Abstract:
Chronic cutaneous wounds are a significant cause of morbidity and mortality. Prior studies demonstrated that the topical application of autologous platelet-derived growth factors can improve wound healing in chronic wounds. We therefore investigated and compared two methods to produce an autologous platelet-rich plasma and in a second step a platelet- derived growth factor combination in 21 patients with chronic wounds.
The growth factor combination was tested on levels of platelets and of the most important wound healing growth factors PDGF-AB, TGF-ß1, EGF and bFGF.
The macroscopic and microscopic effect of the stimulation of chronic wounds with the platelet-derived growth factor combination was assessed in a 28 days therapy-course.
The SORIN-method showed both technical problems and significant lower levels of platelets and PDGF-AB, TGF-ß1 and EGF compared with the SAA-method, which showed substantial levels of these growth factors. bFGF wasn´t detected in 19 of 21 platelet-derived growth factor combinations, suggesting that platelets aren´t a major storage site of bFGF.

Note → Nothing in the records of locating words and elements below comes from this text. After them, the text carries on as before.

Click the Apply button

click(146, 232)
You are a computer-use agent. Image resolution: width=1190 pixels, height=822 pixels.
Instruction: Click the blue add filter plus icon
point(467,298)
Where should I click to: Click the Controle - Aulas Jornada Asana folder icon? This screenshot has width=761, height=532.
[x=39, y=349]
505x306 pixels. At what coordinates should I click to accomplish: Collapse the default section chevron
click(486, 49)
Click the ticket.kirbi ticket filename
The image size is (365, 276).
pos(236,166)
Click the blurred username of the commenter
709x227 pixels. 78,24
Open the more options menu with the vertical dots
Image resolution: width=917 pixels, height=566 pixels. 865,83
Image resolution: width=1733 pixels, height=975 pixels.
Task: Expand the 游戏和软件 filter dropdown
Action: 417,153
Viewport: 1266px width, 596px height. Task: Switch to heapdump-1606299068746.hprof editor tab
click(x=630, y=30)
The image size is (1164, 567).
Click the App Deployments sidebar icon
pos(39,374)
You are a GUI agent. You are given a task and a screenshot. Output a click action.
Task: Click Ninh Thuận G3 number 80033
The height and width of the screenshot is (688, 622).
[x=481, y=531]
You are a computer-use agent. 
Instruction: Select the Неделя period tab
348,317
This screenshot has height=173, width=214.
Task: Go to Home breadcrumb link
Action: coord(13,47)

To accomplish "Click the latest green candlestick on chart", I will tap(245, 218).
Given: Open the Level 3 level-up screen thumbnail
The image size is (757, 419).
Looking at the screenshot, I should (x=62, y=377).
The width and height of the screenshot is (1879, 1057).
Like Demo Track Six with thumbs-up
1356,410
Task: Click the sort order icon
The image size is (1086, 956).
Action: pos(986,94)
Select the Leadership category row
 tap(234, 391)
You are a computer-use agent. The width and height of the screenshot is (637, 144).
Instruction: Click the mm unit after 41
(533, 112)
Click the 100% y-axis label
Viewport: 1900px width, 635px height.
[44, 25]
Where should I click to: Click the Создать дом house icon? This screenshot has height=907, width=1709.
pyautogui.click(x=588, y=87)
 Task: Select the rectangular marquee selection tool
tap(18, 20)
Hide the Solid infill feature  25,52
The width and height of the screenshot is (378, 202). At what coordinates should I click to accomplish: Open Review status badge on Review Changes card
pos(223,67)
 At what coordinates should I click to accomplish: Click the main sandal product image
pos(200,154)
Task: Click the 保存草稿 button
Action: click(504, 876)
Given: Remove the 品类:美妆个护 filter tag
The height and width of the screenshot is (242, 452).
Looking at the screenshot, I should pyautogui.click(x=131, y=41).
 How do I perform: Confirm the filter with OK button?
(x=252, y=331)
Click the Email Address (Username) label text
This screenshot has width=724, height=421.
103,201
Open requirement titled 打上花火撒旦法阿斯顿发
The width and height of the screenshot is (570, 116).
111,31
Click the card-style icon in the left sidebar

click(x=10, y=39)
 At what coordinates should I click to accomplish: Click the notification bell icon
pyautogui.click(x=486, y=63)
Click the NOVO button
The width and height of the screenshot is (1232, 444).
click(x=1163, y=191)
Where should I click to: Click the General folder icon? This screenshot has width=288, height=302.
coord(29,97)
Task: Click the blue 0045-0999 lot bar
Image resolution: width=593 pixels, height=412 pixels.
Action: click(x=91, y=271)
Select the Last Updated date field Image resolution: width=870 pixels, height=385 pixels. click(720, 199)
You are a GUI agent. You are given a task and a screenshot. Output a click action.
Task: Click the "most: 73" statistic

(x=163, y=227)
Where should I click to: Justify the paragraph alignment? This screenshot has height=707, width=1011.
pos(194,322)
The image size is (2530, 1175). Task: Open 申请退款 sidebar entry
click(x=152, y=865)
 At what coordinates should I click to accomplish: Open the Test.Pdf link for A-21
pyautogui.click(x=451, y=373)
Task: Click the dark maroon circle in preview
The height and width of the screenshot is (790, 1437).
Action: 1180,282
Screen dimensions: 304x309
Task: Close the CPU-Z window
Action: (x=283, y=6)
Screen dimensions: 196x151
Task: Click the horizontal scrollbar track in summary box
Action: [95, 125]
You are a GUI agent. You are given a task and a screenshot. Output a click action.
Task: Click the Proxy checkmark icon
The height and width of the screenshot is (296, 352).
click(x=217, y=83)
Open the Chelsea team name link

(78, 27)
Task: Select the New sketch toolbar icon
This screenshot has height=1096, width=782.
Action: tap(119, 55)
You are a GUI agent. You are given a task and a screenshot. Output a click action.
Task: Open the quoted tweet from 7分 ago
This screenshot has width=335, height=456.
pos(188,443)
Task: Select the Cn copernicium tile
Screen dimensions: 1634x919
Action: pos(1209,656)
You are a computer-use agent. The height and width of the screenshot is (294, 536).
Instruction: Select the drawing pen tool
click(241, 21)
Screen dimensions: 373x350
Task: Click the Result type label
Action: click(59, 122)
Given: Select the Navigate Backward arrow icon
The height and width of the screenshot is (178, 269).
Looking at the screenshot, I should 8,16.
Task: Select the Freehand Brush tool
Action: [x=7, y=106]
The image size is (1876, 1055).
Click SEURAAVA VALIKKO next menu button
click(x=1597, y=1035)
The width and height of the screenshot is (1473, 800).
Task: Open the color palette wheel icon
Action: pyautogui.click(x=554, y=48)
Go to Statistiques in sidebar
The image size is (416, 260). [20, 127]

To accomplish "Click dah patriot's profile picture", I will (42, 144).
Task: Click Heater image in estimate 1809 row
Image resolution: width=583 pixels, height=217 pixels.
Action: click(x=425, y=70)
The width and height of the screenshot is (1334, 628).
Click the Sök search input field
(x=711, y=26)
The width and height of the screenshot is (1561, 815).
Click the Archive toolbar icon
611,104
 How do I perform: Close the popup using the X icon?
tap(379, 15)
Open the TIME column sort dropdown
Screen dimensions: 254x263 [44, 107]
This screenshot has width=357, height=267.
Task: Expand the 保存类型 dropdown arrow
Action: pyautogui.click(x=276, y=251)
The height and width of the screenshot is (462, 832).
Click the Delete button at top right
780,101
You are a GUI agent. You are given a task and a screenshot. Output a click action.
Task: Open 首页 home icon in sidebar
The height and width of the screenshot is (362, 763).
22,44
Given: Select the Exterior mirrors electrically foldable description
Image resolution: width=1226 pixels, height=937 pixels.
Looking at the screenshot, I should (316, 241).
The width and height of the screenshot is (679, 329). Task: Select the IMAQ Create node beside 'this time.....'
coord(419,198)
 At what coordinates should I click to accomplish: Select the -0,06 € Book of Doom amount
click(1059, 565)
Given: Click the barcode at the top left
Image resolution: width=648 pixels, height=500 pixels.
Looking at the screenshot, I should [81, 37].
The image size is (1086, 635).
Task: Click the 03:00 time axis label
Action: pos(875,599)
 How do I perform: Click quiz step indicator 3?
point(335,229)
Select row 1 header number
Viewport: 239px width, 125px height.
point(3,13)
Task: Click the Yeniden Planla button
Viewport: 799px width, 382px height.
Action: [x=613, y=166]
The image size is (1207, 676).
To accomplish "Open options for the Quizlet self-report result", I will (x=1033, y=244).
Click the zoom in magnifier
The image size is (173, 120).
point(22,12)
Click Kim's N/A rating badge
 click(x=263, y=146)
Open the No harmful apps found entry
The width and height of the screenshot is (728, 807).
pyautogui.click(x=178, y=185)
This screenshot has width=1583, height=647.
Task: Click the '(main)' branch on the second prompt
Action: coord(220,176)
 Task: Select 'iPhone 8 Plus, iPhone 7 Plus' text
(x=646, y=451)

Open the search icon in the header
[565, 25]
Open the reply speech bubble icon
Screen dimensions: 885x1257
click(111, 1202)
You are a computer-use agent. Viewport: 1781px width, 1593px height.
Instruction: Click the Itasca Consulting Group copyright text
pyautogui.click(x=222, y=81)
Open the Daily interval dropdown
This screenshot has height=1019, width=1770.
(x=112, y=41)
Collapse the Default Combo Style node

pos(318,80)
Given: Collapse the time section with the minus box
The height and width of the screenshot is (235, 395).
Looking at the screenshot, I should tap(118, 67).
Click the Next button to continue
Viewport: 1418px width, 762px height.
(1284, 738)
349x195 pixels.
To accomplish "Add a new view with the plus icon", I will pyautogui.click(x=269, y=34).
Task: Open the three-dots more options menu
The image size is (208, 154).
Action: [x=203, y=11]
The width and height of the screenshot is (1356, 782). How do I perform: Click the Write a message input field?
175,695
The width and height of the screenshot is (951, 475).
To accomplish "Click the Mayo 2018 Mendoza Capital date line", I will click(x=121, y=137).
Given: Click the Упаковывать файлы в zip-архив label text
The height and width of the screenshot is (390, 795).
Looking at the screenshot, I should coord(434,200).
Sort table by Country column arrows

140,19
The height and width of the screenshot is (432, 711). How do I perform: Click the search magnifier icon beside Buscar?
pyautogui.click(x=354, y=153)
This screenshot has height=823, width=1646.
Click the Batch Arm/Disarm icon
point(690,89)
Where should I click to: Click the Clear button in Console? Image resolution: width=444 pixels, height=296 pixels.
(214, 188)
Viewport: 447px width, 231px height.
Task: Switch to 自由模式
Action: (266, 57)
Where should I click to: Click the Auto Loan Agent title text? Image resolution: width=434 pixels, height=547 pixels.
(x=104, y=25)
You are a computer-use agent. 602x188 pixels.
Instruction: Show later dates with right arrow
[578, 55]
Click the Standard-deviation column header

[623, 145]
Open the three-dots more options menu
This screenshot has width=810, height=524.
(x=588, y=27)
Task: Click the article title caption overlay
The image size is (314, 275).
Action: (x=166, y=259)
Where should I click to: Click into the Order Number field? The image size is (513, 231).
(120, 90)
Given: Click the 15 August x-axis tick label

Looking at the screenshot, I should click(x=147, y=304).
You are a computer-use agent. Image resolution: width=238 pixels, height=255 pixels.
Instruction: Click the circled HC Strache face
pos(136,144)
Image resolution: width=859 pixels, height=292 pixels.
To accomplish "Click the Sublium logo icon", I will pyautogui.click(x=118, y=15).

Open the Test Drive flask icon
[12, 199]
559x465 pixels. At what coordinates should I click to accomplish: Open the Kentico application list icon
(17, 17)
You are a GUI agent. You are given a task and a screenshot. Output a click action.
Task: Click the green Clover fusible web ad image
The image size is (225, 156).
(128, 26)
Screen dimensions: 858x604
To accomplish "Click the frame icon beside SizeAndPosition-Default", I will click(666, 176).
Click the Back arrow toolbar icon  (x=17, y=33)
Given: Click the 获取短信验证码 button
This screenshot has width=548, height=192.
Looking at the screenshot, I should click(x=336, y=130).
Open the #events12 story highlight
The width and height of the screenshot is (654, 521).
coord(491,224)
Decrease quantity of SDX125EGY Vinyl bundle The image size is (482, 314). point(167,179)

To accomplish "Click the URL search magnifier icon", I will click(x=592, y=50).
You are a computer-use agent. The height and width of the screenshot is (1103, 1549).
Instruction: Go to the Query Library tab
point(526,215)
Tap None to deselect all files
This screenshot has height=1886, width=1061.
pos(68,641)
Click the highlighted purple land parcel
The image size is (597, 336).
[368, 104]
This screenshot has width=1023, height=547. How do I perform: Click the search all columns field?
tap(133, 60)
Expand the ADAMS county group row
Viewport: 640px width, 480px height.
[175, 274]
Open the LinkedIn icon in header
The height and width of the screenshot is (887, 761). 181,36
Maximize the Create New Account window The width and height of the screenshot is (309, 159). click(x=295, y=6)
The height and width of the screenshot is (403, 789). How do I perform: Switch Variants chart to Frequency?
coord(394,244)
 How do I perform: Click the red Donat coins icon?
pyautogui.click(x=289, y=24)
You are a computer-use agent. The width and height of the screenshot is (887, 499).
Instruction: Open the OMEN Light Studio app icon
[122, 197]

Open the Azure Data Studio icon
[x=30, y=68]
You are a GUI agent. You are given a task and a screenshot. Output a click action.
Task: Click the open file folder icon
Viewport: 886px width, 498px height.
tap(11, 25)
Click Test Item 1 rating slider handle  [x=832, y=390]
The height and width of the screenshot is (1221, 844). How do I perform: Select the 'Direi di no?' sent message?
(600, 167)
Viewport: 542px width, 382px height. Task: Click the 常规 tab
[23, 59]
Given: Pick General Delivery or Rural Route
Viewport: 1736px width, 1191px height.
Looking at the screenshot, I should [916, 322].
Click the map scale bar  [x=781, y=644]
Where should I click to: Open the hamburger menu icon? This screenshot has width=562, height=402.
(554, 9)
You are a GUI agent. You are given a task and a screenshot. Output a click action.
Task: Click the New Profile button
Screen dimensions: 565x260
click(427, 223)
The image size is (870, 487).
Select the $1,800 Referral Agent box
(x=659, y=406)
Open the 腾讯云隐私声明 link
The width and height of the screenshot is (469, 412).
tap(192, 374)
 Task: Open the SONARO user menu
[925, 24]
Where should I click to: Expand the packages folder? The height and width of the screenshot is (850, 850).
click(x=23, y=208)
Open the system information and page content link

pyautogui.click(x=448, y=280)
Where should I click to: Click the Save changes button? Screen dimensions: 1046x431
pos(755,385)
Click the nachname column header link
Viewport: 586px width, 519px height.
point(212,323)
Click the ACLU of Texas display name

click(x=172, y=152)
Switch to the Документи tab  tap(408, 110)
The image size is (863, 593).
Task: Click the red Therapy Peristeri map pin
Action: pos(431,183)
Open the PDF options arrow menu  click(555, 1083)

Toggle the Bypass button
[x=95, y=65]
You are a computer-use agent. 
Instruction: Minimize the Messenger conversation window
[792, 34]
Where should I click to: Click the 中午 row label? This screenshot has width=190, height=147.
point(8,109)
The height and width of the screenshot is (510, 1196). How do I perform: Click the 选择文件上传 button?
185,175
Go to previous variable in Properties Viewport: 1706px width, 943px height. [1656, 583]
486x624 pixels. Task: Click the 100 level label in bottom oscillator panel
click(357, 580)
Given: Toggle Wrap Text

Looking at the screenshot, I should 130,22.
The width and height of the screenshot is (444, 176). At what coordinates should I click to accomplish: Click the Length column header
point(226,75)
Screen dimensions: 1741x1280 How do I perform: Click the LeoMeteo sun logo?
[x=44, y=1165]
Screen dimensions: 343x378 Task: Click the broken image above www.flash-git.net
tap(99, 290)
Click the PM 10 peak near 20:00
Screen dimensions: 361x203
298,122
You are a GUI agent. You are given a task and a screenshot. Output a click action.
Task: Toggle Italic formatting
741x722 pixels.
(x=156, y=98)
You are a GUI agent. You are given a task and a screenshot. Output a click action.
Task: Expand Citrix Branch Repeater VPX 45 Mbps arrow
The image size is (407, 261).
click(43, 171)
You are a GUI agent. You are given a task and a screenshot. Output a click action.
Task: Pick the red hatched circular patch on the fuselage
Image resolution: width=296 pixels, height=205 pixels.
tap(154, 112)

In both treatment groups no total healing (100 epithelialization) was achieved. In the SORIN-group 7 of 10 chronic wounds had improved by wound surface reduction and an increased granulation tissue formation compared with 6 of 11 wounds in the SAA-group. Thus, the higher levels of growth factors in the SAA-group weren´t superior to the levels found in the SORIN-group.
Histologically and immunohistochemically we found an increased number of proliferating cells in the chronic wounds after 14 days of treatment, whereas the number of CD 34-positive blood vessels was unchanged.
Further clinical investigation including a higher number of patients and a longer treatment course is required for the use of both methods in the clinical setting.